Fight, Willy, Fight!

I love fall.  Leaves, crisp weather, hoodies, football, hot chocolate, pumpkin everything, hayrides, pneumonia.... Wait, what??  Yep. Pneumonia.  For Willy that is. We've had a good, long run of fantastic health so it was bound to happen. And happen it did. 

Some background. 

Willy's lissencephaly is a regressive disorder.  This means his body's performance peaks, well, really at birth and declines slowly every day thereafter. Mind you, it's a slow regression and we've had a lot of really great years. (Remember? He wasn't supposed to live past 2 and he will be 12 in March!)  Cerebral palsy slowly destroys his muscles which means his ability to walk (he never walked,) talk (he never talked,) roll, (he used to roll all over,) suck, swallow, breath, poop, everything.  Everything you do is controlled by a muscle of some sort. The respiratory muscles are badly damaged in kids with these sorts of disorders and they usually end up succumbing to pneumonia and respiratory distress. (There's a sick special needs family dark humor joke in here somewhere - "if it's not the seizures that will kill them it will be the breathing - or lack thereof.")  

Willy's lungs started going downhill around 2007 or 2008.  We wound up in a cycle of hospitalizations that lasted the better part of three years. Usually it would start with a cold, a sniffle, a cough, and then next thing you know we're in the PICU on 10 litres of oxygen fighting for his life. It wasn't until we put Willy on pediatric home hospice services in the summer of 2013 that he got better. Irony or what? The hospital is so full of germs that once we broke that hospitalization cycle, he actually got better. We put him on hospice, created a DNR (do not resuscitate) order, and settled in for a very healthy and happy two years.

Part of the process of deciding to put him on hospice services was discussing end of life details. What if he gets an infection? Would we do a round of antibiotics? How aggressive would we be with treatments if he were to get sick? Would we go inpatient? If we did decide to go inpatient to fight something, he'd be kicked off hospice.  Luckily, we haven't been tested.  Until now.  This is the first time since hospice that he has been this sick.  In another life I would have been typing this from the PICU (pediatric intensive care unit) at Mott Hospital.  As it stands, with hospice, we have everything we need at home to take care of him.  We have a round of antibiotics, oxygen, albuterol for breathing treatments, morphine, and everything else that a pneumonia kiddo needs. And without the hospital germs. Win-Win? Perhaps. 
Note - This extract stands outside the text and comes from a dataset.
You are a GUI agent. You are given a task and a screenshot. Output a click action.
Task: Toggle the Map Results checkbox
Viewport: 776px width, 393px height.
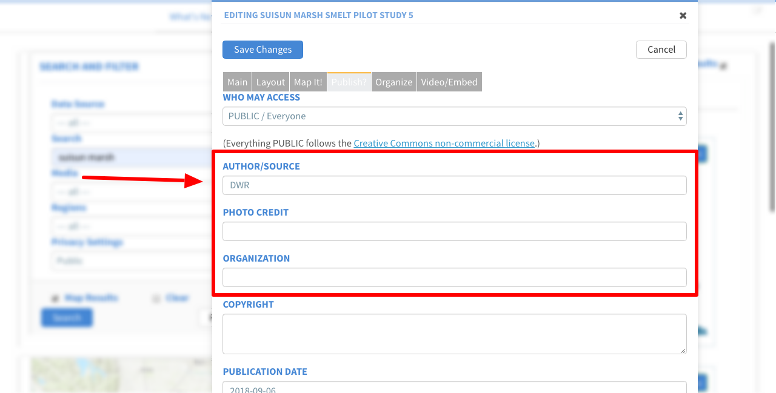[x=55, y=298]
The rub is this. Since this is our first "test" of our hospice plan, it's a big deal.  What if this first round of antibiotics doesn't work and he needs another round or a stronger drug? Would we do it? Or would we say it's his body just saying no thanks. Keep in mind, his disorder is terminal. He is already well past his life span. Although we do know many lissencephaly patients who have lived longer than two years old, it is definitely a terminal disorder with shortened life spans. That fact factors into our decision making process. 

When Todd brought him back to me today (along with about a dozen machines and boxes of supplies,) we had "that" discussion again. He said the hospice doctor was out today and they discussed the options.  At some point, we will know Willy is there.  It's not now. Not yet. But it will be someday. Either he won't recover from an illness or his body will stop accepting nutrition. Keeping in mind quality of life, at some point, when his QOL is no longer positive and good, we will have some very difficult decisions to make. I don't think we're there yet. Willy still has good days. Yes, they aren't as plenty as they used to be but there are some. Todd gently reminded me today that Willy's really only awake - truly awake - about 6 hours a day.  And then it takes a lot to get him to crack a smile or engage. 

The takeaway from this should be positive and if it's negative, you're reading it wrong. Sure it's tough and we're all worried. It's also a lot of work. Round the clock treatments and medicine dosages. But I get to do it all at home.  When we switch off, Todd will get to do it at his home. Surrounded by our stuff. Not in the hospital. With the hospice staff coming to the house to check up on him. It's a wonderful thing. The last ten years have given us enough confidence to deal with it all at home. Ourselves. We could call hospice off, go inpatient, treat the hell out of the pneumonia and be as aggressive as we wanted. Maybe he'd respond to treatments, maybe not.  If we did, and wanted to go back on hospice when we were discharged, maybe we wouldn't be approved. Then we've lost the service. You see the rub here? 

We're going with hospice.  We have what we need here. We will take care of it for him, here, at home. We are four adults who love him and who can help take care of him with our opposite schedules. I can sit here and do homework with Gabby in between tending to Willy.  

Hospice isn't the right choice for everyone and I understand that. There is no right or wrong answer.  But for us, comfort measures and quality of life far outweigh life longevity. Hospice gives us the tools to create that world for Willy. 

For now, fingers crossed that the first round of antibiotics works and the pneumonia goes on its merry way.  If it doesn't, well, we'll decide what to do then.